1

A C++ class containing two Eigen vectors has a strange size. I have a MWE of my problem here:

#include <iostream>
#include "Eigen/Core"

class test0 {
  Eigen::Matrix<double,4,1> R;
  Eigen::Matrix<double,4,1> T;
};

class test1 {
  Eigen::Matrix<double,4,1> R;
  Eigen::Matrix<double,3,1> T;
};

class test2 {
  Eigen::Matrix<double,4,1> R;
  Eigen::Matrix<double,2,1> T;
};

class test3 {
  Eigen::Matrix<double,7,1> T;
};

class test4 {
  Eigen::Matrix<double,3,1> T;
};

int main(int argc, char *argv[])
{
    std::cout << sizeof(test0) << ", " << sizeof(test1) << ", " << sizeof(test2) << ", " << sizeof(test3) << ", " << sizeof(test4) << std::endl;
    return 0;
}

The output I get on my system (MacBook Pro, Xcode Clang++ compiler) is:

64, 64, 48, 56, 24

The class "test1" has some bizarre extra padding - I would have expected it to have size 56. I don't understand the reason for it, especially given that none of the other classes have any padding.

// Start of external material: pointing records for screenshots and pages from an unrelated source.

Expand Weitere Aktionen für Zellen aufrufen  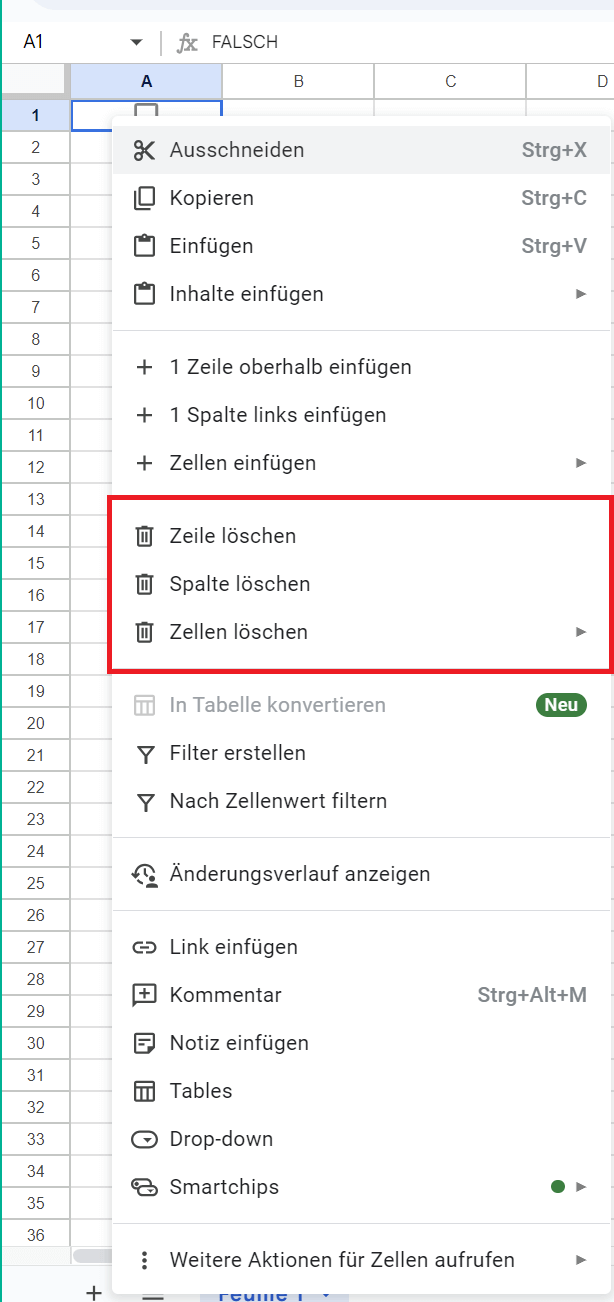click(581, 1260)
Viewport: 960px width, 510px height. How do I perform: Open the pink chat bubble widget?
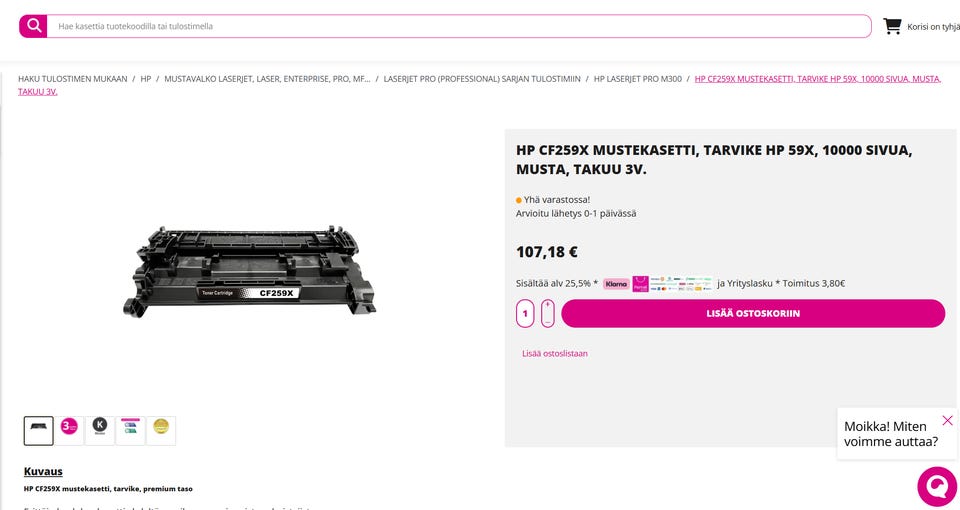(x=937, y=487)
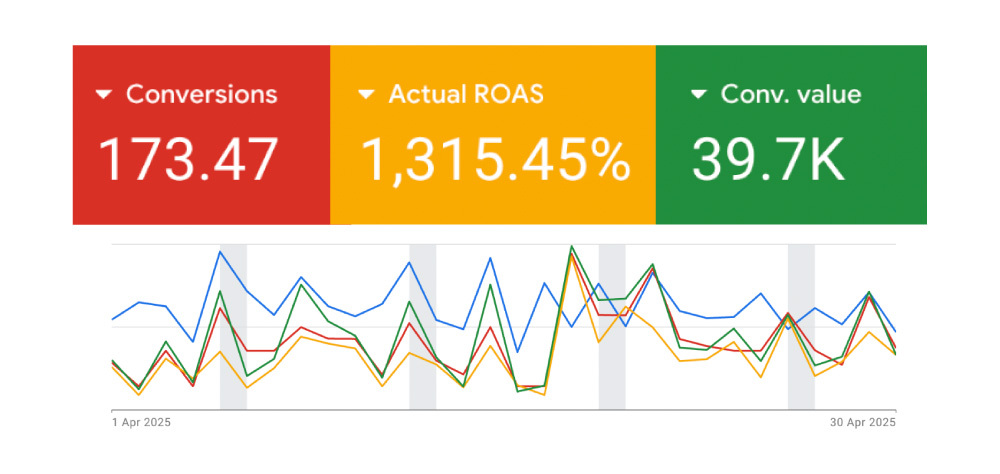Click the blue line's peak in the first gray band
Image resolution: width=1000 pixels, height=474 pixels.
(220, 252)
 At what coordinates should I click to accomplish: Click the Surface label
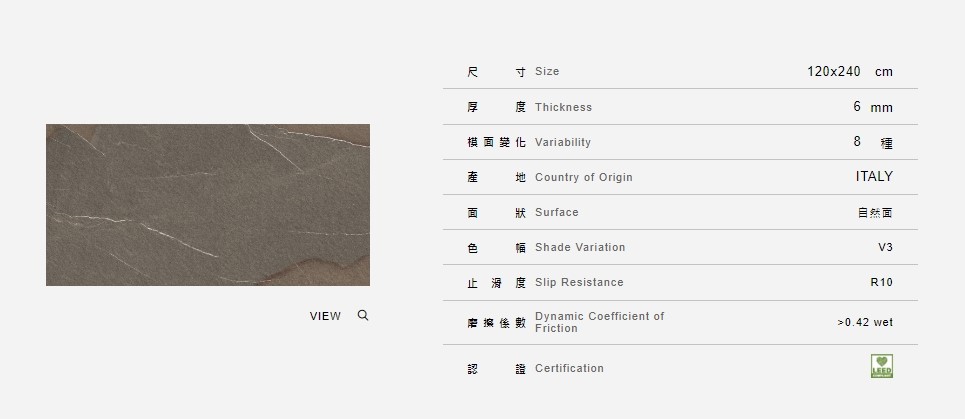(x=556, y=212)
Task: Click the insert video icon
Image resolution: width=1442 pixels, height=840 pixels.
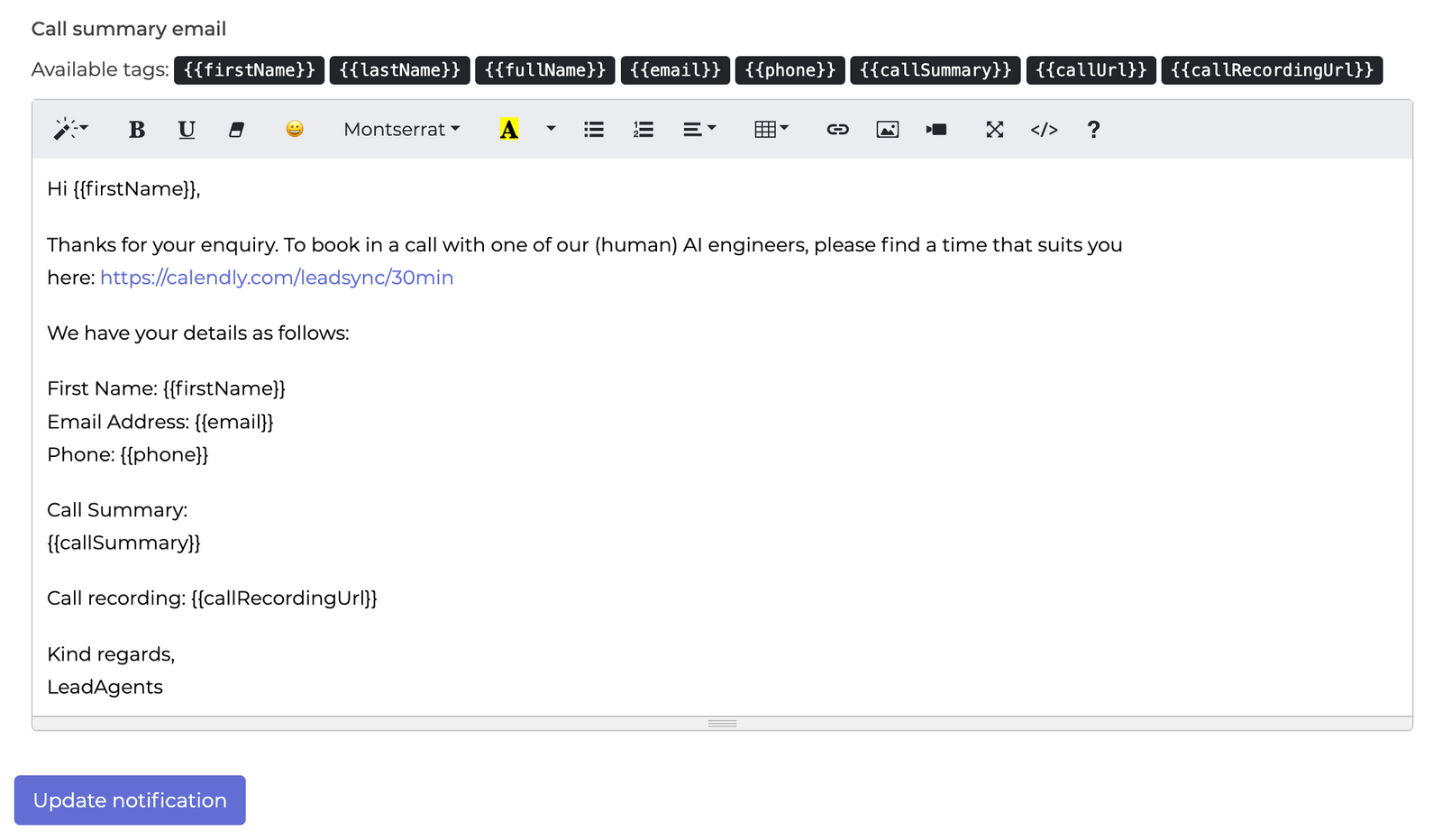Action: pyautogui.click(x=936, y=130)
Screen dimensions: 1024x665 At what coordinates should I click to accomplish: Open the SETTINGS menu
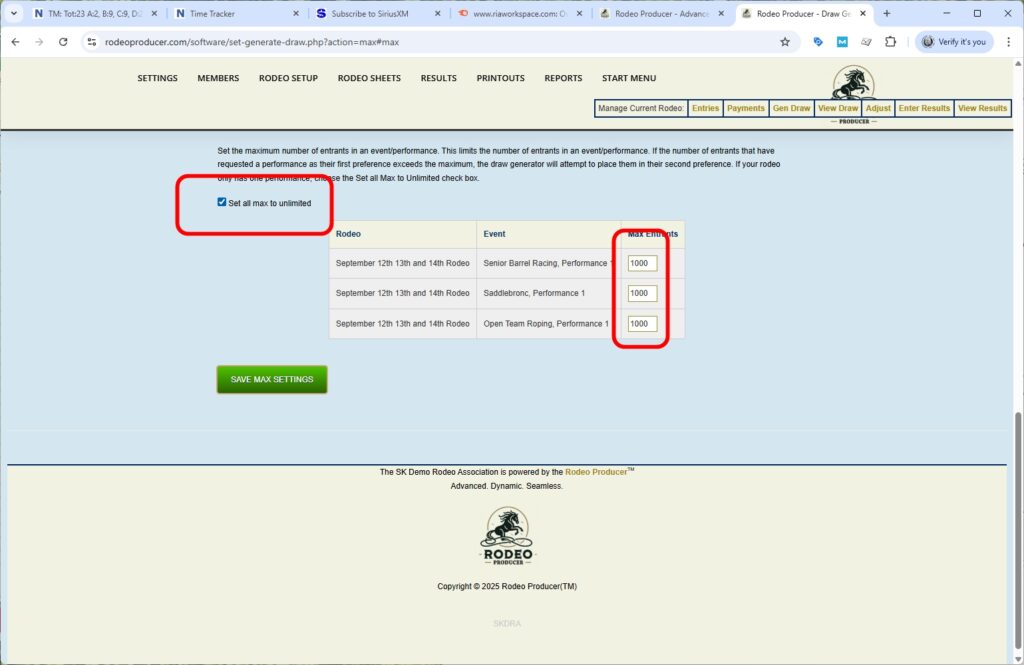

Can anyone explain, or is this an error?

user664303
  • 2,053
  • 3
  • 13
  • 30
  • "I would have expected it to have size 56" - why? –  Jan 12 '17 at 01:25
  • 1
    @latedeveloper, because it has 7 doubles. – zneak Jan 12 '17 at 01:25
  • I really meant "why do you think the compiler can't add whatever padding it likes, unless you explicitly control it?" –  Jan 12 '17 at 01:27
  • 1
    @latedeveloper, there is literally no weaker reason for anything than "because it can". Padding has a memory cost, and I would generally try to avoid a compiler that increases cost "because it can" rather than because I get something in return. In this case, I fail to see benefits. – zneak Jan 12 '17 at 01:31
  • I use this class in an Eigen::Map, and it seems like that last 8 bytes is getting written to. Which is annoying (breaking things) if I'm passing in a pointer to an array of 7 doubles. Surely the compiler shouldn't allow writes to the padding. – user664303 Jan 12 '17 at 01:32
  • 2
    I find your question interesting, but I have to leave it here that it is not legal C++ to take a pointer to one of these and expect it to be a valid pointer to doubles. – zneak Jan 12 '17 at 01:33
  • 2
    @zneak If you are interested in padding (most people are not) then you _will_ need to control it explicitly via compiler-specific mechanisms. –  Jan 12 '17 at 01:36
  • @zneak: That's not what I'm doing. I am mapping a pointer to an array of doubles to one of these, using [Eigen::Map](https://eigen.tuxfamily.org/dox/classEigen_1_1Map.html). I assume this core maths library is using legal C++, but maybe I'm mistaken. My MWE simplifies things a little, too. – user664303 Jan 12 '17 at 01:39
  • @latedeveloper, I'm generally not interested in padding, but I'm interested in how efficient my code is, and "it can" is an insufficient explanation to inefficiency. – zneak Jan 12 '17 at 01:46
  • @zneak It's entirely sufficient, because that's what compilers do, but take up your gripes with the compiler writers, not me. –  Jan 12 '17 at 01:49
  • @zneak it can be efficient or inefficient, depending on how much memory access you have. The only way to know it is profiling. In any case, worrying about this is probably premature optimization, which is the "root of all evils", unless you have carefully benchmarked the code and make sure that it's a bottleneck – phuclv Jan 12 '17 at 01:59
  • Correction to my earlier comment. I don't believe that the padding gets written to. However, I am telling the compiler that two sequential containers, the first of which is a test1, are not aliases, using the restrict keyword. Given the padding, they are in fact overlapping. This might be the cause of the errors. – user664303 Jan 12 '17 at 02:03
  • Placing `#pragma pack(8)` just above the test1 class changes its size to 56. – user664303 Jan 12 '17 at 02:11
  • @LưuVĩnhPhúc, I believe that whatever heuristics the compiler uses are explainable. I'm sure that there's a tradeoff involved, but I am not willing to take "optimization is the root of all evil" as the reason for why I shouldn't be interested in learning about that tradeoff. – zneak Jan 12 '17 at 02:31

2 Answers2

5

This happens because of how the Eigen library is implemented, and it is not related to compiler tricks. The backing storage for Eigen::Matrix<double, 4, 1> has the EIGEN_ALIGN_TO_BOUNDARY(16) tag on it, which has compiler-specific definitions that ask the type to be aligned on a 16-byte boundary. To ensure this, the compiler has to add 8 bytes of padding at the end of the structure, since otherwise the first matrix field would not be aligned on a 16-byte boundary if you had an array of test1.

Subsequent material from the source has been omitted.